The waitress brought the carafe of wine and poured it for them as if it was nice. She lifted the empty cocktail glasses. Maureen couldn't think of anything to say. She nursed her cigarette to mask her discomfort, rolling the tip on the floor of the glass ashtray. Leslie was right. Douglas was a sad old wanker.

The carafe was half-empty by the time the giant pizza arrived. They ate it with their fingers, catching up with the news and gossip. The funding to the domestic violence shelter where Leslie worked had been cut and it might have to shut in a month. She was conducting a campaign to have the funding reinstated and was getting the rubber ear everywhere. "God, it's depressing," she said. "We got so desperate we even sent a mail shot to the papers telling them that eighty percent of battered women are turned away as it is, and not one of them phoned us. No one seems to give a shit."

"Can't you ask the women to speak to the papers? I bet they'd cover a human interest story."

Leslie drained a glass of wine and thought about it. "That's a hideous idea," she said flatly. "We can't ask these women to prostitute their experience for our sake. They've been used all their lives and most of them are still being hunted down by their own personal psychopath."

"Auch, right enough." Maureen sat forward. "I can't help thinking that we never win the abortion debate at a media level because the antiabortionists coach women to cry on telly and use photographs of dead babies and we always use statistics. We should use emotive narratives and arguments."

Leslie grinned. It must be very cheap wine, her teeth were stained dark red. Maureen supposed hers must be too.

"Frothy emotionalism," said Leslie. "Best way to engage the ignorant."

"Precisely. You should do that."

"I'm sick of trying to win arguments," said Leslie quietly. "I don't understand why we don't all just band together and attack.

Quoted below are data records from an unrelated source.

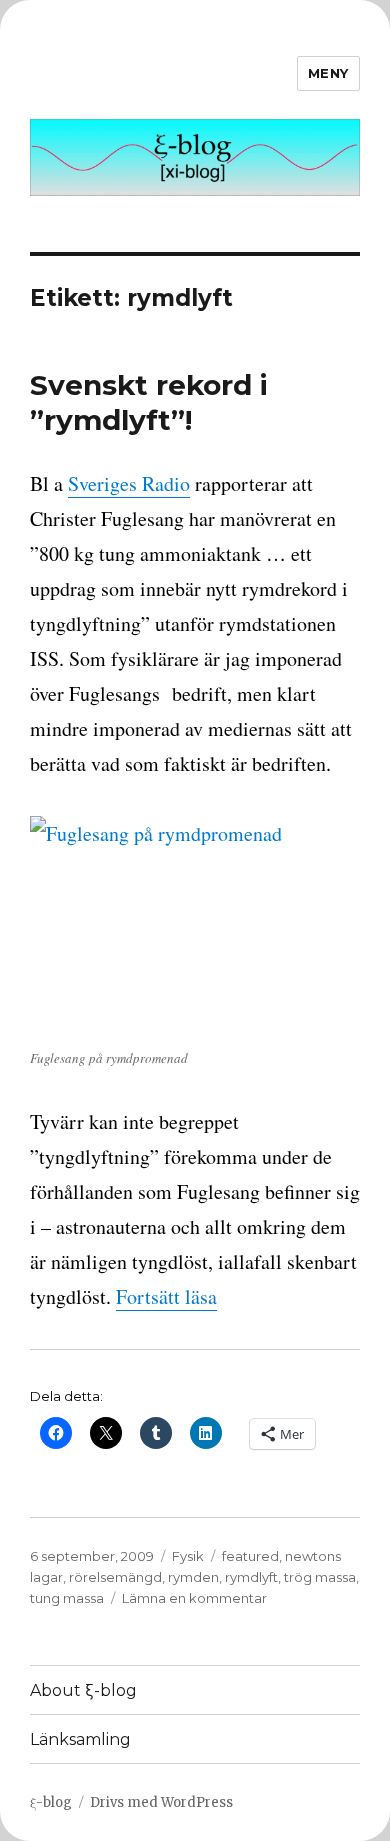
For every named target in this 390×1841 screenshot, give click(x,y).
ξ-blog (51, 1802)
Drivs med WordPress (161, 1802)
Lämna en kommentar (194, 1598)
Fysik (188, 1556)
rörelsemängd (115, 1577)
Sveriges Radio (129, 483)
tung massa (67, 1598)
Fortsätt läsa (166, 1296)
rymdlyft (251, 1577)
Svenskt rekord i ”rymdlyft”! (149, 402)
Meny (328, 73)
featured (250, 1556)
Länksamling (80, 1739)
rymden (193, 1577)
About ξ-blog (83, 1690)
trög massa (320, 1577)
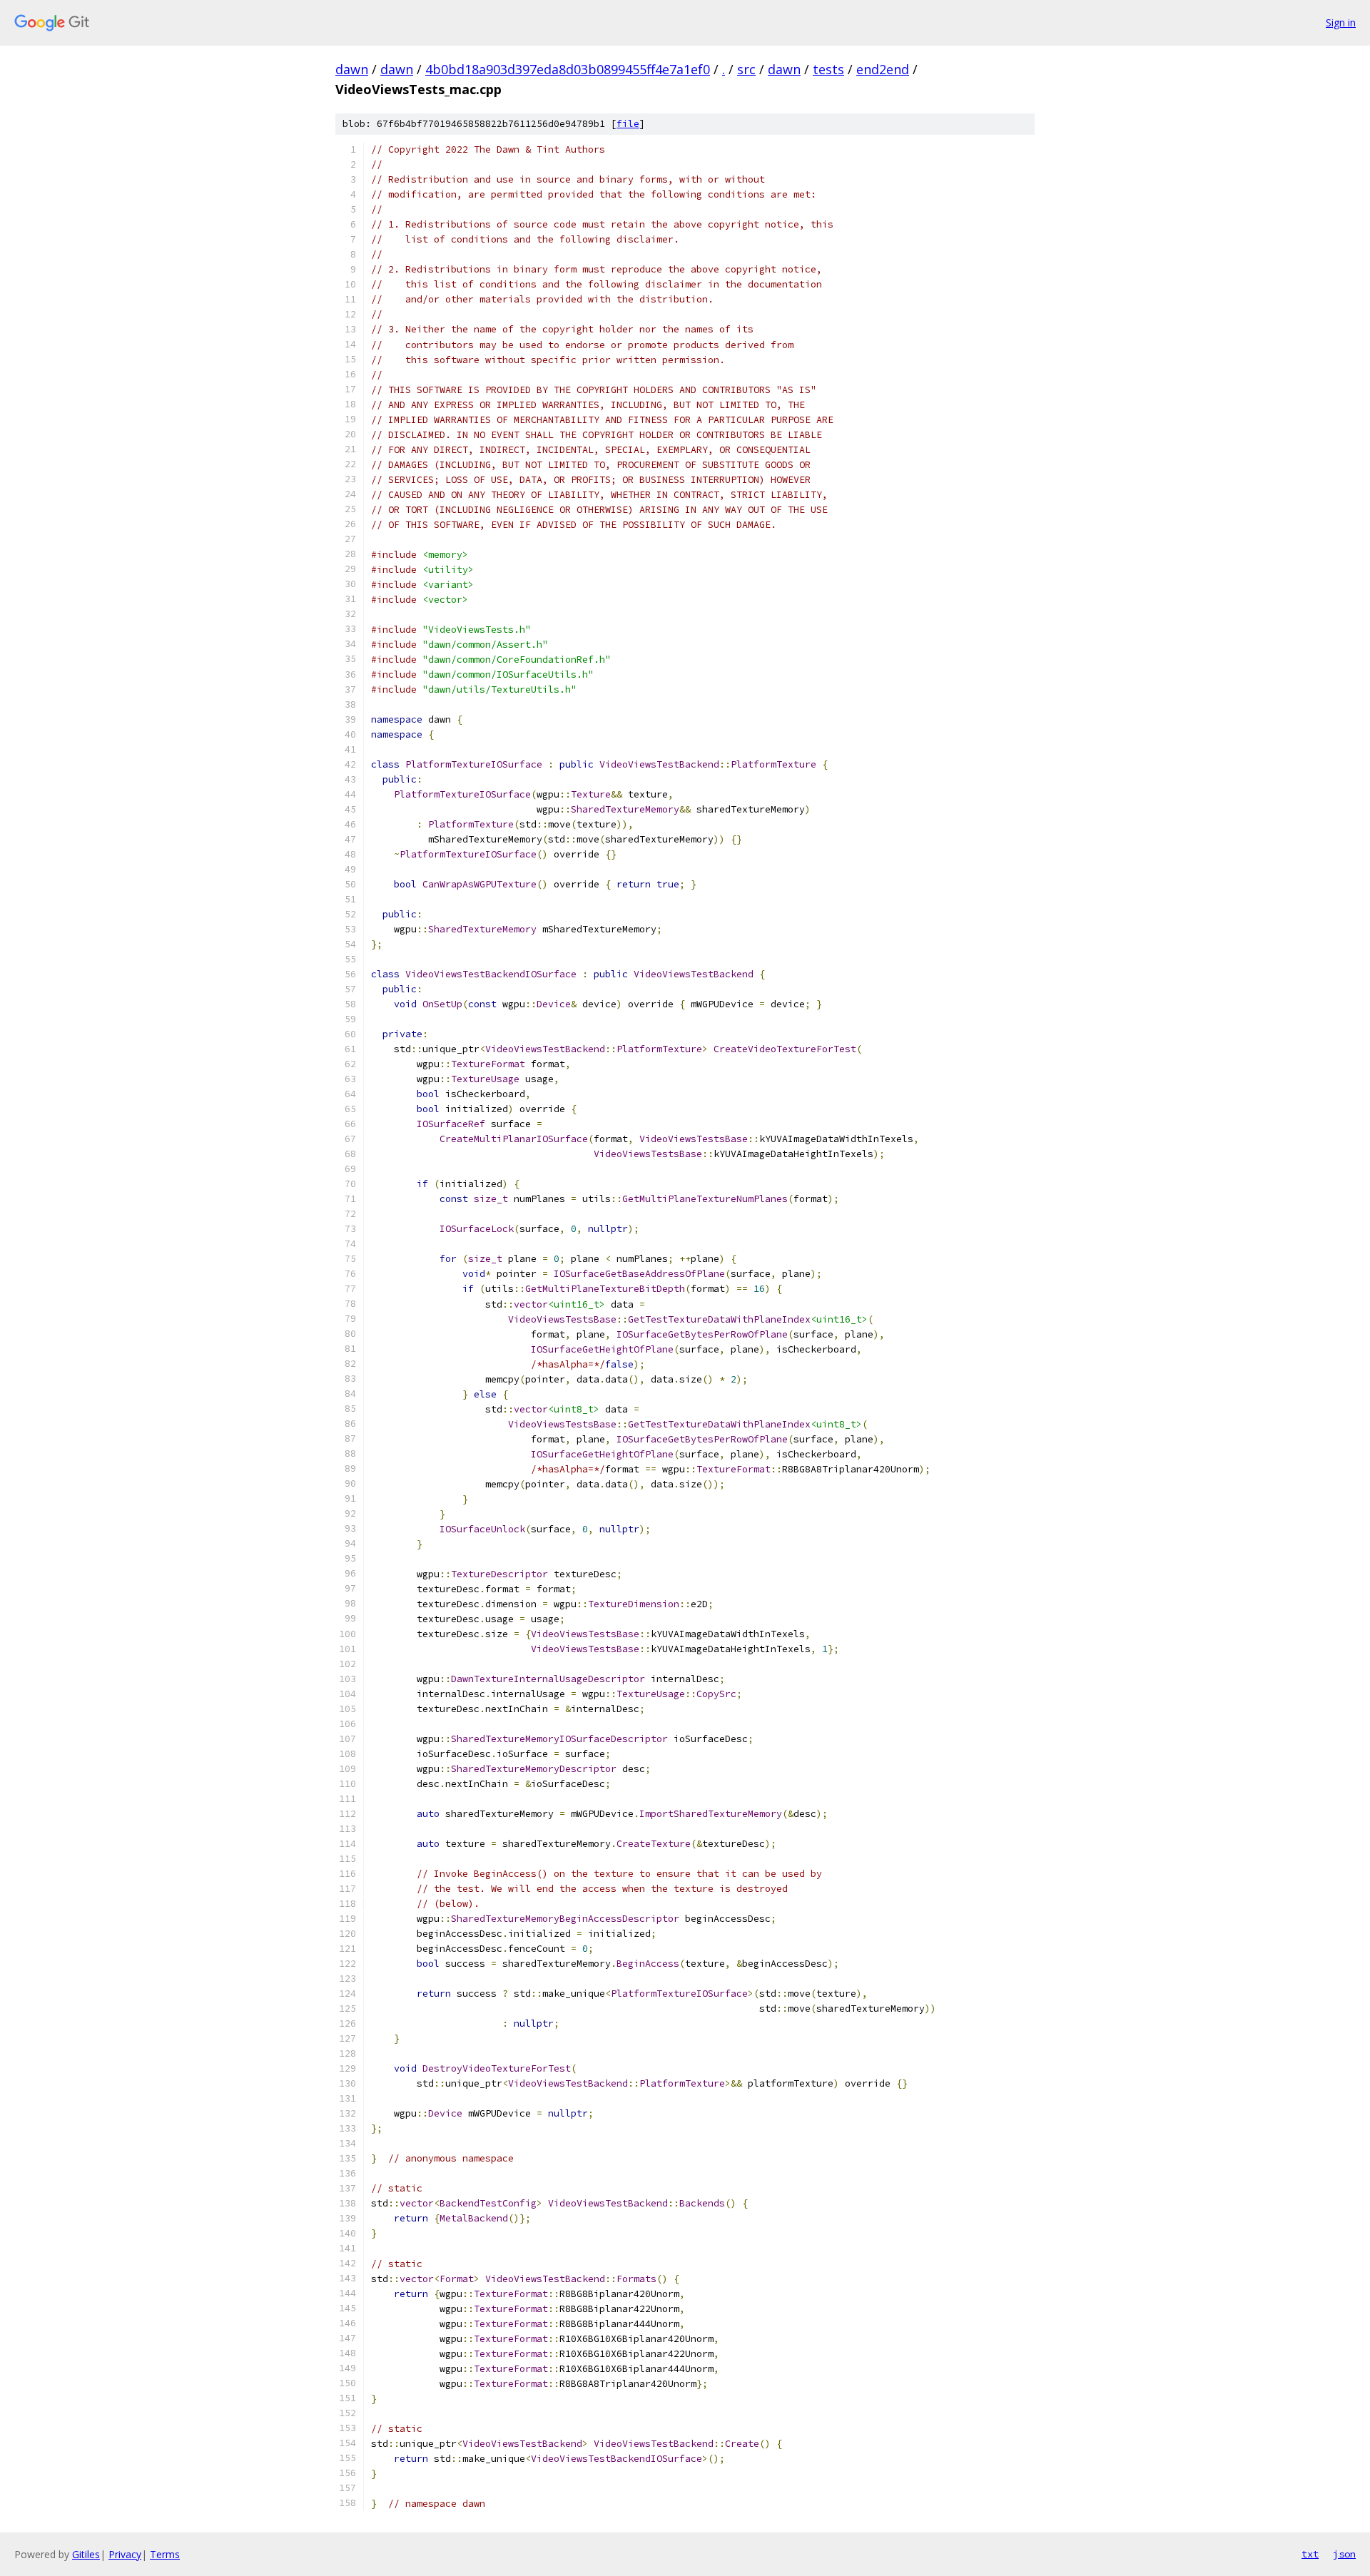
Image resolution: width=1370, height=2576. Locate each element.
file (627, 124)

Doris Lessing says that men are frightened of women because they think women'll laugh at them and women are frightened of men because they think men'll kill them. We should all turn rabid and scare the living shit out of them — let them see what it feels like."

"But what justification would there be for adopting violent tactics?"

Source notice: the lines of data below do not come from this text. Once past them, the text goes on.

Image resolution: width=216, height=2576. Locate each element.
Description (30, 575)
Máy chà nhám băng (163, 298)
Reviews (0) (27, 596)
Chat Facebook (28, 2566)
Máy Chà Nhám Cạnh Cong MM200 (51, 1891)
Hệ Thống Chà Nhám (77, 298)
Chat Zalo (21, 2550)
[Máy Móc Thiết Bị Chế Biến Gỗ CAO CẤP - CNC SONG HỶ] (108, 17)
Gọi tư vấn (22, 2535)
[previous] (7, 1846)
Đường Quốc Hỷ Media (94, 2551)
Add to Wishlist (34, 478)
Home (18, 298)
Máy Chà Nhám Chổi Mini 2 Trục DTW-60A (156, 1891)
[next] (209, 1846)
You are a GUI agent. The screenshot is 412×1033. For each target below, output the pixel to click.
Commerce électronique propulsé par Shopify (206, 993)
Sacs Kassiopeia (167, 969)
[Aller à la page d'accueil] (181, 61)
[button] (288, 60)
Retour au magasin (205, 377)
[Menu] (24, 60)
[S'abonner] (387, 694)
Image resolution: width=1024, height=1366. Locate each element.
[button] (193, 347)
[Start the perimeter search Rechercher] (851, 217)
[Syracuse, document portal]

"Negotiations," said Leslie, adopting a Belfast accent, "have irretrievably broken down."

"I don't accept that," said Maureen. "I think what you mean is you've lost patience."

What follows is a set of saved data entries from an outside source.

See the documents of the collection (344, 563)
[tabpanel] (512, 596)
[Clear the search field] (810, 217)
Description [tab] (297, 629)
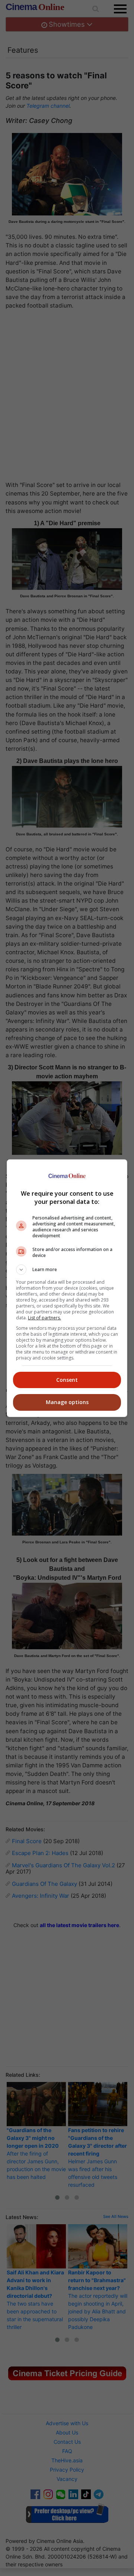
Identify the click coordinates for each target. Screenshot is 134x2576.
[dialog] (67, 1288)
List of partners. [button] (44, 1318)
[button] (67, 1269)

It was unfair of Maureen to say that: Leslie worked in the shelter with women who had been systematically beaten and raped by their partners. In Leslie's world men rape children, they kick women in the tits and teeth and shove bottles up their backsides', they steal their money and leave them for dead and then feel wronged when they leave. If anyone could justifiably lose patience Leslie could.

Leslie thought about it for a minute. She looked despairingly at her glass and struggled with some thought. Her face collapsed with exhaustion. "Fuck it," she said. "Let's get really pissed."

And they did.

Maureen's head was fuzzy with red wine. She put on her softest T-shirt straight from the wash to make herself feel coddled and went to bed. She took more than the prescribed dose of an over-the-counter liquid sleeping draft and fell asleep with her eye makeup half-off and her leg hanging out of the bed.

Chapter 2

DOUGLAS

Douglas was tied into the blue kitchen chair with several strands of rope. His throat had been cut clean across, right back to the vertebrae, his head was sitting off center from his neck. Splashes and spurts of his blood were drying all over the carpet. One long red splatter extended four feet diagonally from the chair, slashing across the arm of the settee and nearly hitting the skirting board on the far wall.

She couldn't seem to move. She was very hot. She had been scuttling back down the hall from the toilet when the blood-drenched cagoul lying just inside the living-room door caught her eye. A trail of bloody footprints led to Douglas, tied to the chair in the dead center of the room. The footprints were small and regular, like a dance-step diagram.

She didn't remember sliding down the wall into a fetal crouch. She must have been there for a while because her backside was numb. She couldn't see him now, just the cagoul and two of the footprints, but the sweet heavy smell of blood hung like a fog in the warm hall. The yellow plastic cagoul was drenched in blood.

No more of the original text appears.